Amber and Baxter decided to have their wedding ceremony on Friday night. “To get it out of the way so we could relax and start the party,” according to Baxter. For the first event of the weekend, they transported their guests to the privately owned mountaintop “Mirador” for a cocktail party. The floor of the venue was covered in perfectly manicured, plush green grass, and there was a stone cross at the Northern edge and 360 degree views of the Boca de la Sierra mountain range and the Sea of Cortez. “We had seventy guests and most of them only knew ten to twenty other people so the pre-party allowed them to meet each other before the ceremony in a relaxed, social setting,” says Amber. And, it worked.

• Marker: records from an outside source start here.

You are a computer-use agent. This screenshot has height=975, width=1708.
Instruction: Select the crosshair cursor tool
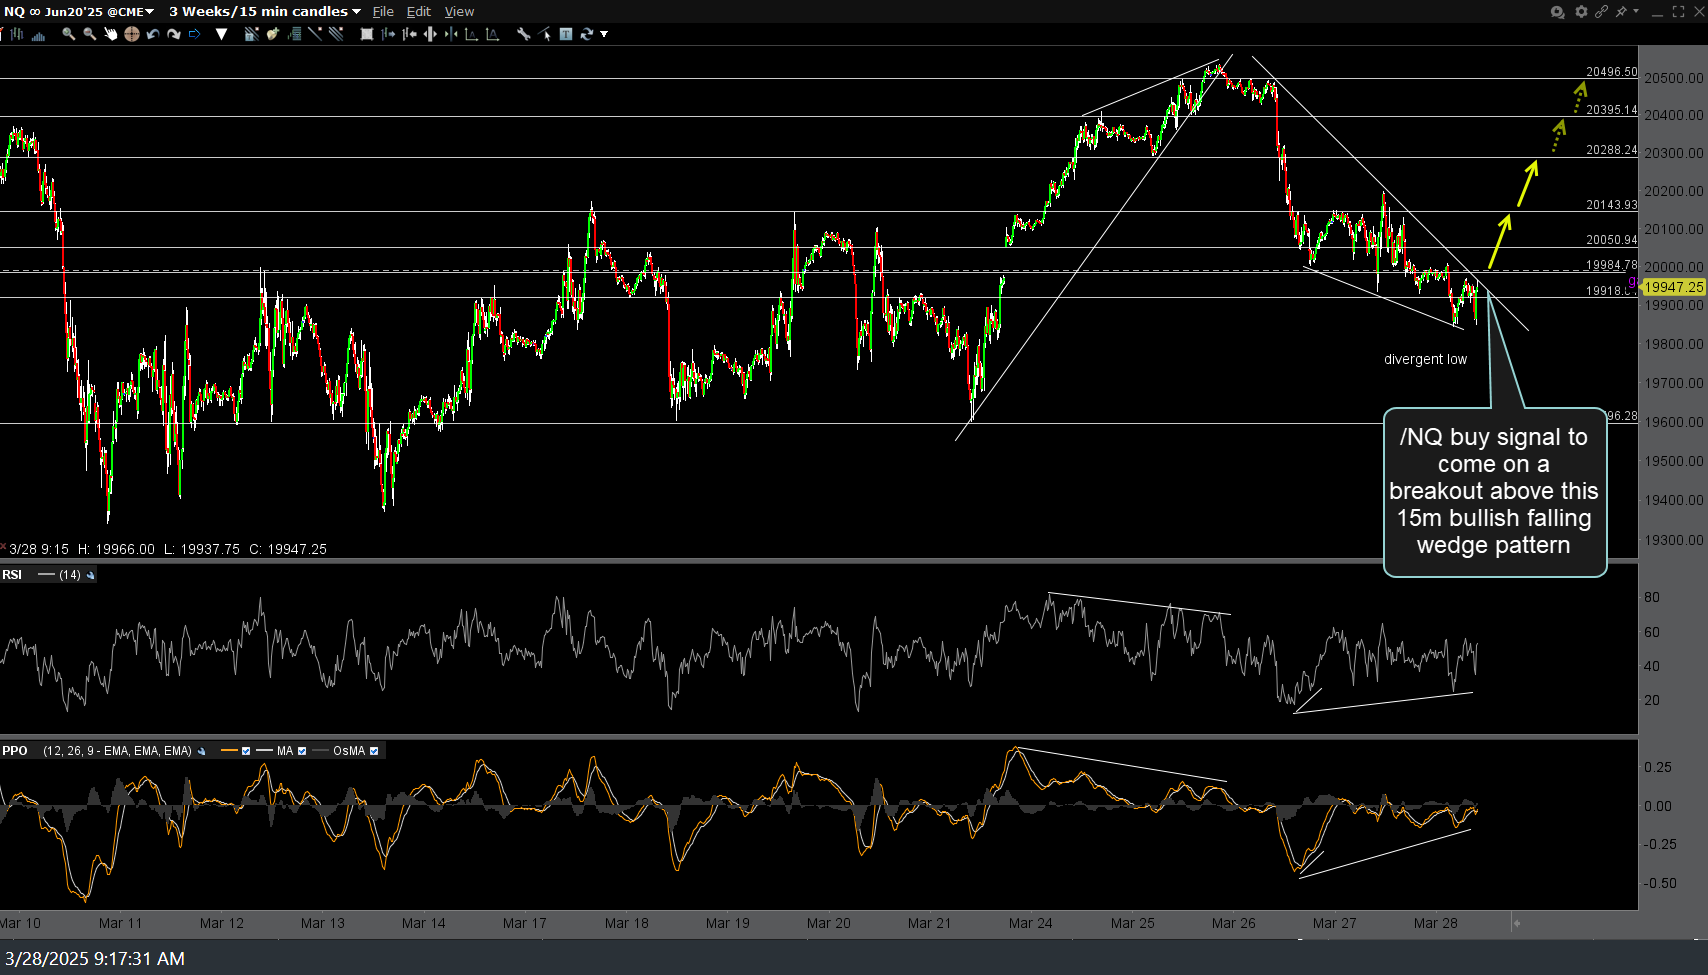coord(131,33)
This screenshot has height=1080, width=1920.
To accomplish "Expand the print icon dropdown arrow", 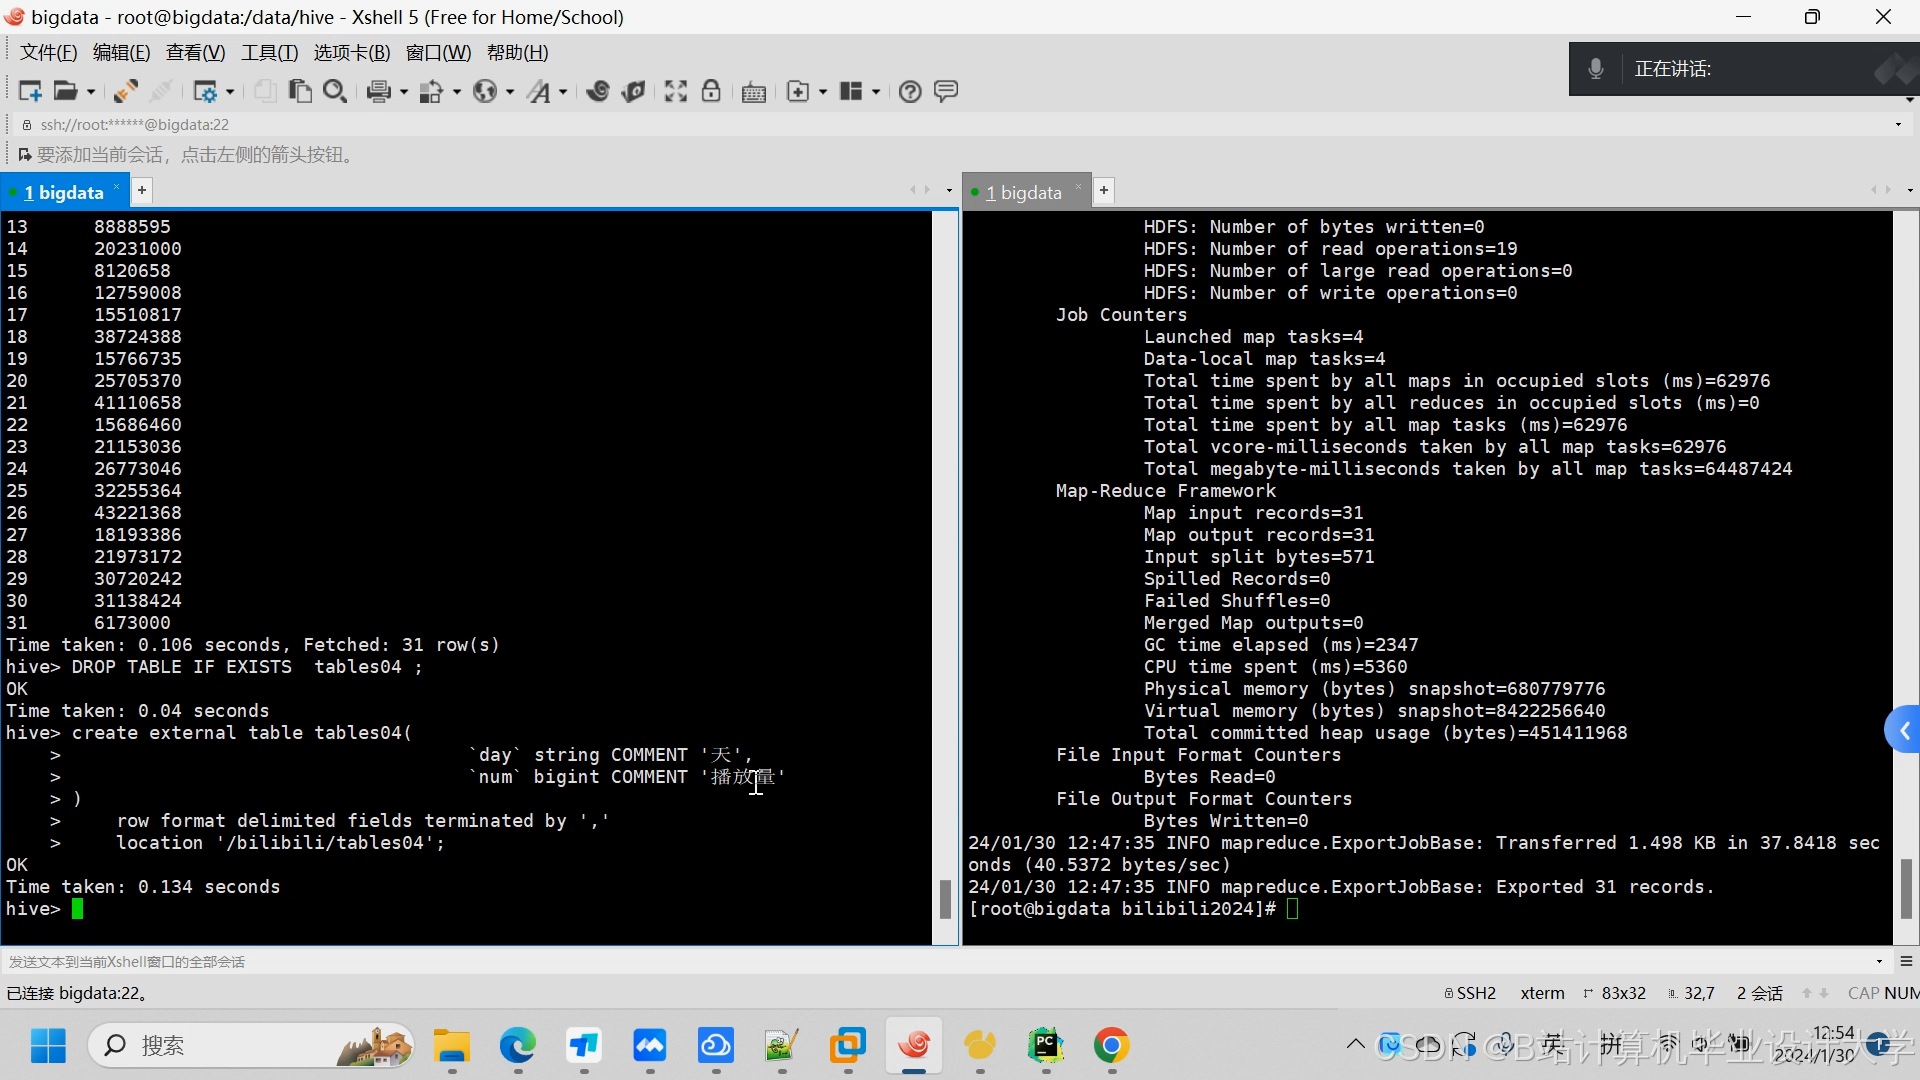I will pos(404,92).
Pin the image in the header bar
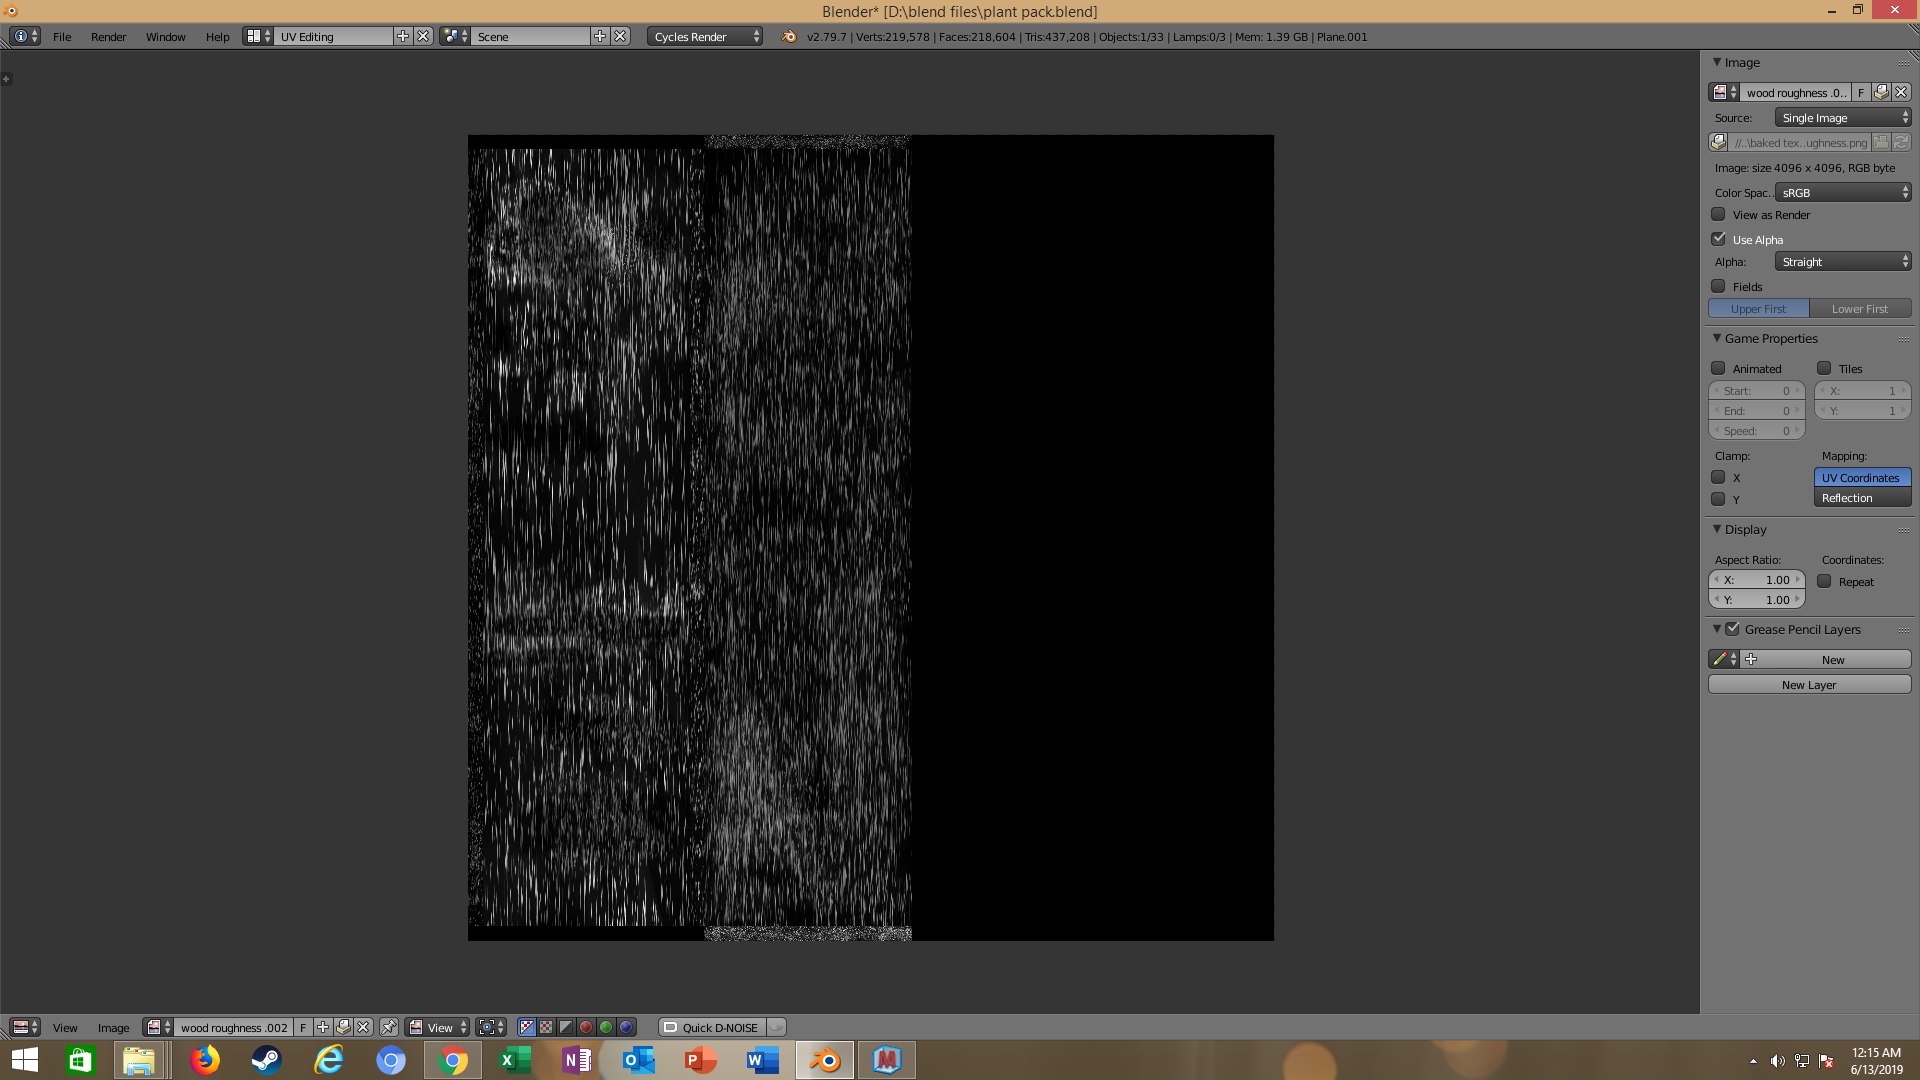Screen dimensions: 1920x1080 coord(389,1027)
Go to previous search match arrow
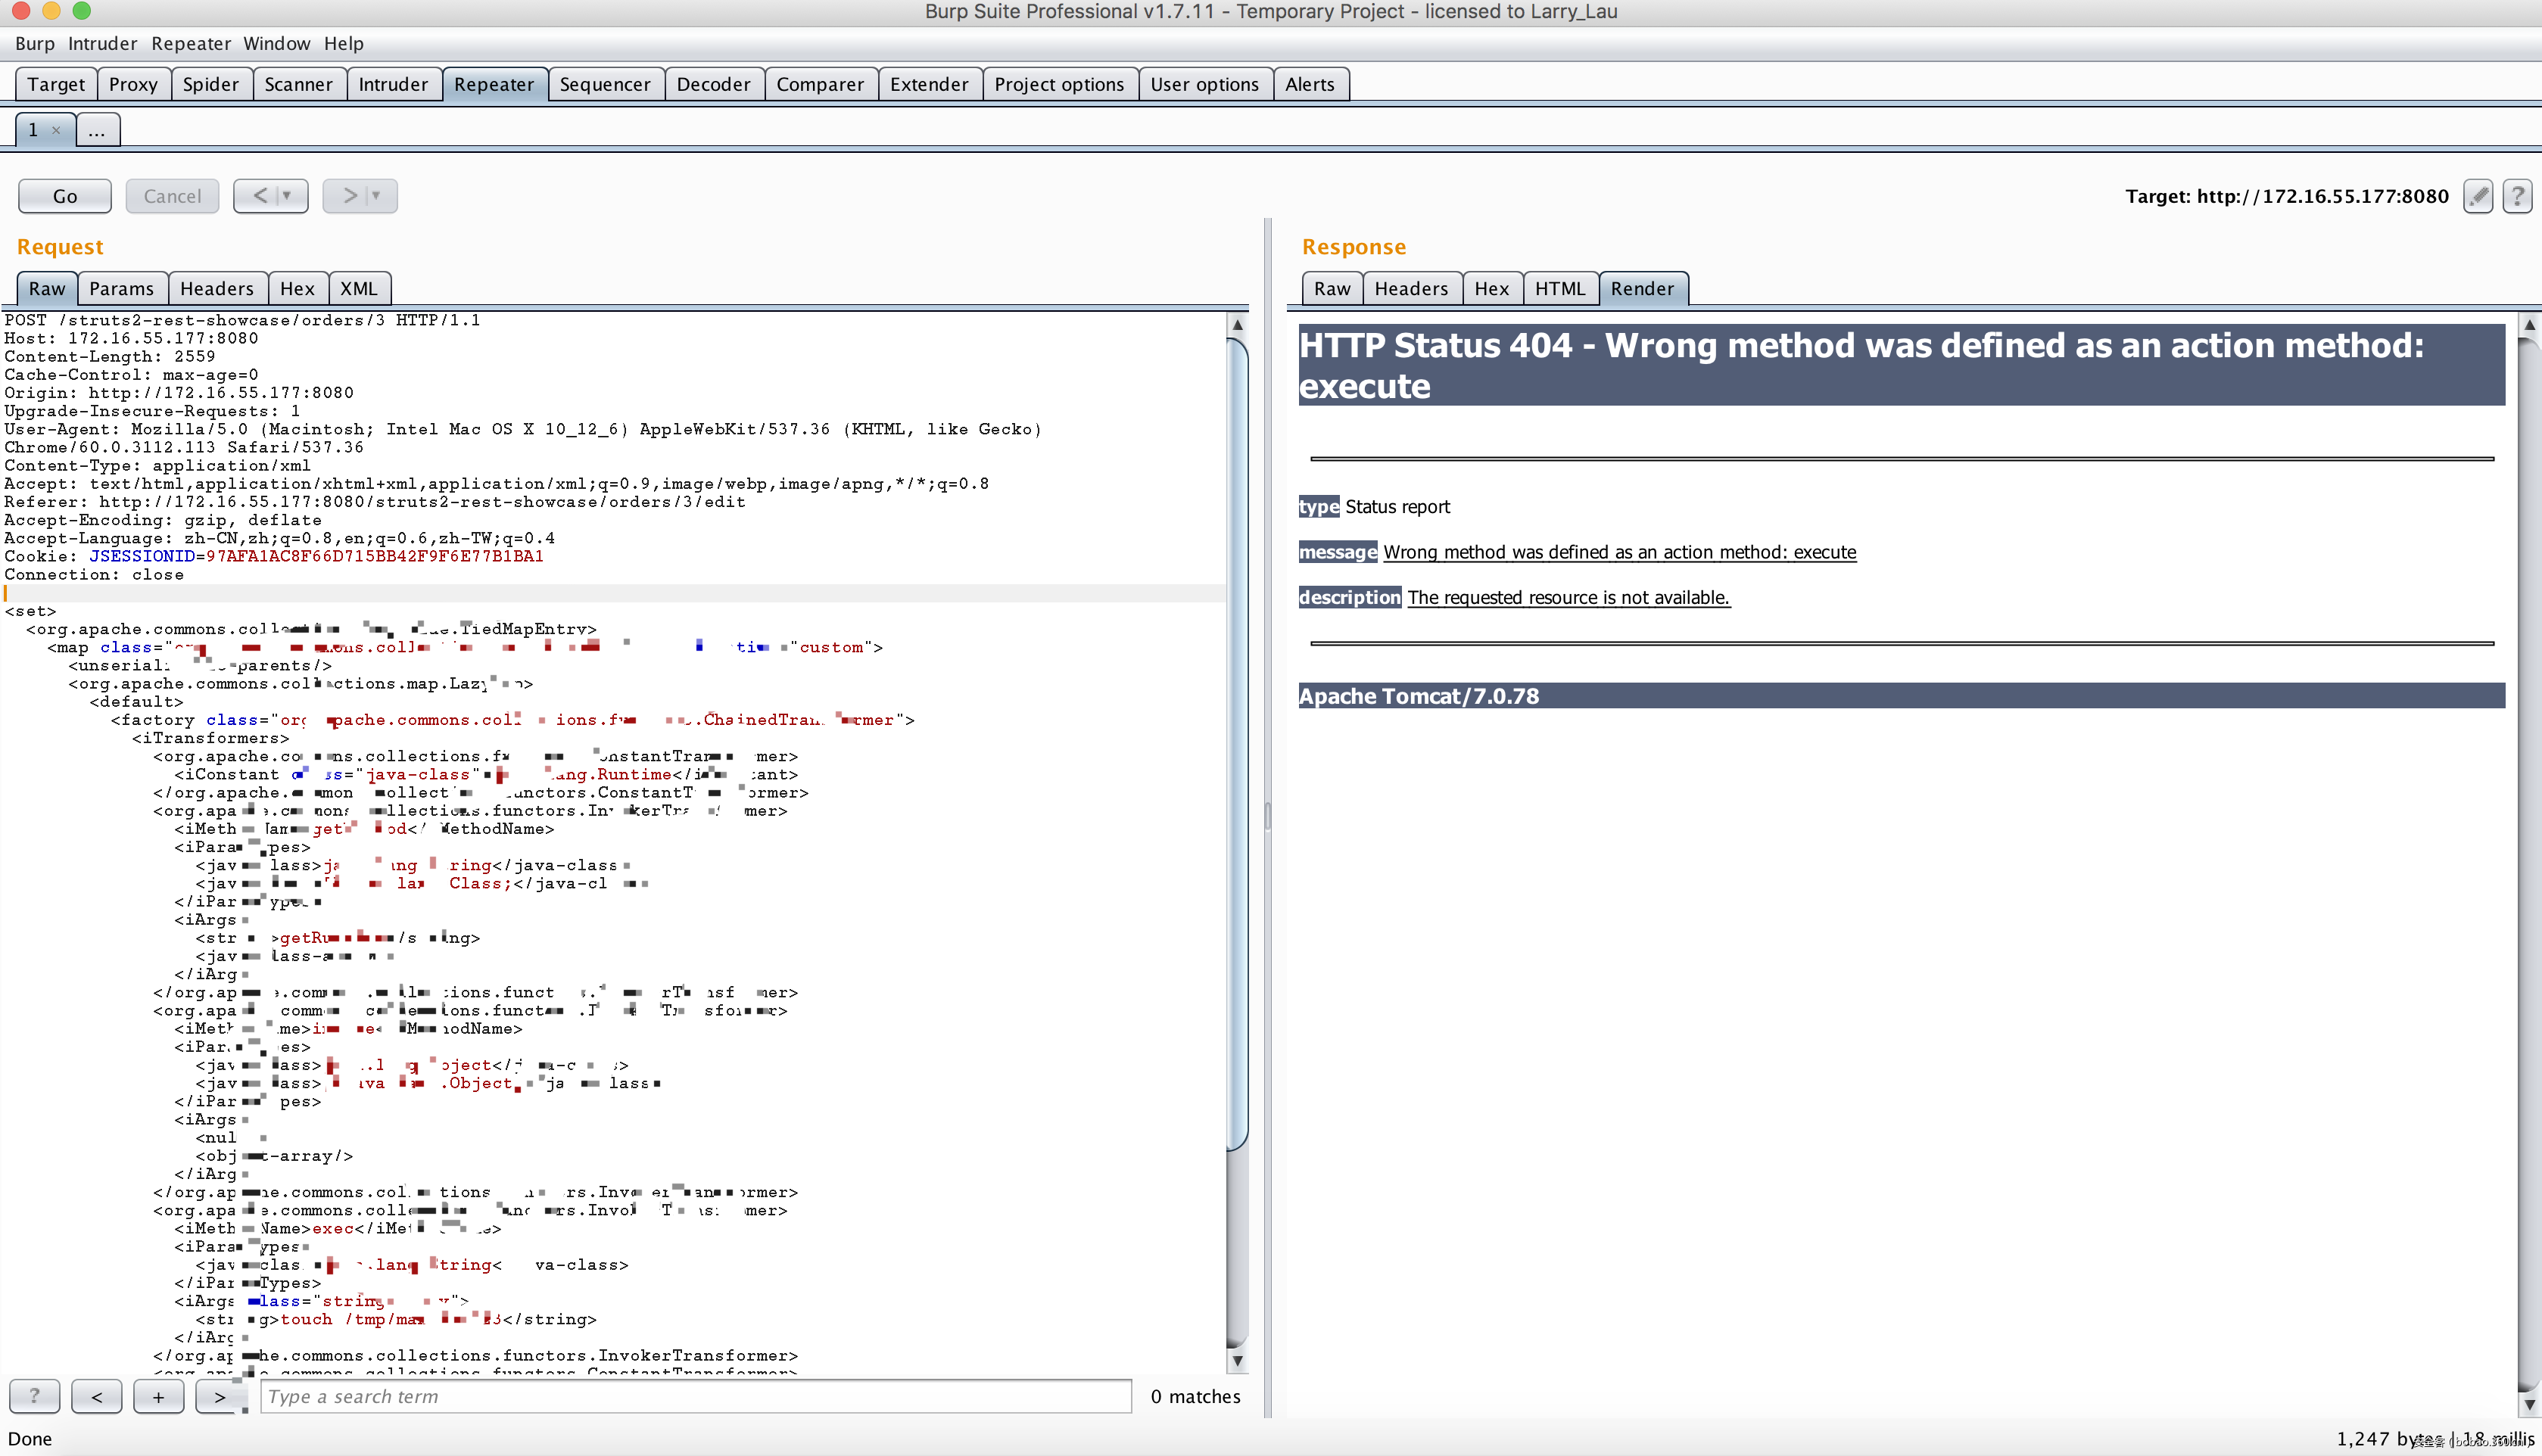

Everyone was in high spirits when our families arrived for the ceremony. I could hear the guests cheering when Baxter came down the aisle. Our one-year-old flower girl, Bea, ran to the middle of the aisle and started clapping as well.”
The reception was held at a private Spanish-style residence twenty yards down the mountain from the ceremony space. The back of the home is all glass pocket-doors, which were collapsed to create an indoor-outdoor venue. It has what Amber dubbed an ‘infinity backyard’ as the pool and lawn both drop off into a view of the Sea of Cortez.
The next day, guests were taken to the Cabo San Lucas Marina at the southernmost tip of Baja California del Sur where they departed for the White Party. “My inspiration for the boat party came from two images: a photo of Kate Moss at her wedding where she’s surrounded by children wearing flower halos in neutral clothing and an Instagram photo I found of Tatiana Santo Domingo with her bridal party on a boat in Monaco,” says Amber. For the outing, Amber wore an Isabel Marant mini dress and Iro booties. And then to set a celebratory tone on the boat, A&B towels were laid across all of the loungers, and there were bundles of them throughout the deck for the guests to use after swimming. There was a DJ, and Mexican food was served for lunch. “We toured the coastline for several hours, stopping at Lovers Rock and Chileno Bay for snorkeling,” remembers Amber. “One of my favorite memories was watching our relatives have flipping contests off the back of the boat into the clear water.”
Following the wedding weekend, Amber and Baxter stayed in Cabo for five extra days at a private home near where the ceremony was held. “We only got out of the bed or off of the loungers to order food or freshen our cocktails,” jokes Amber. “It was so nice to rest!”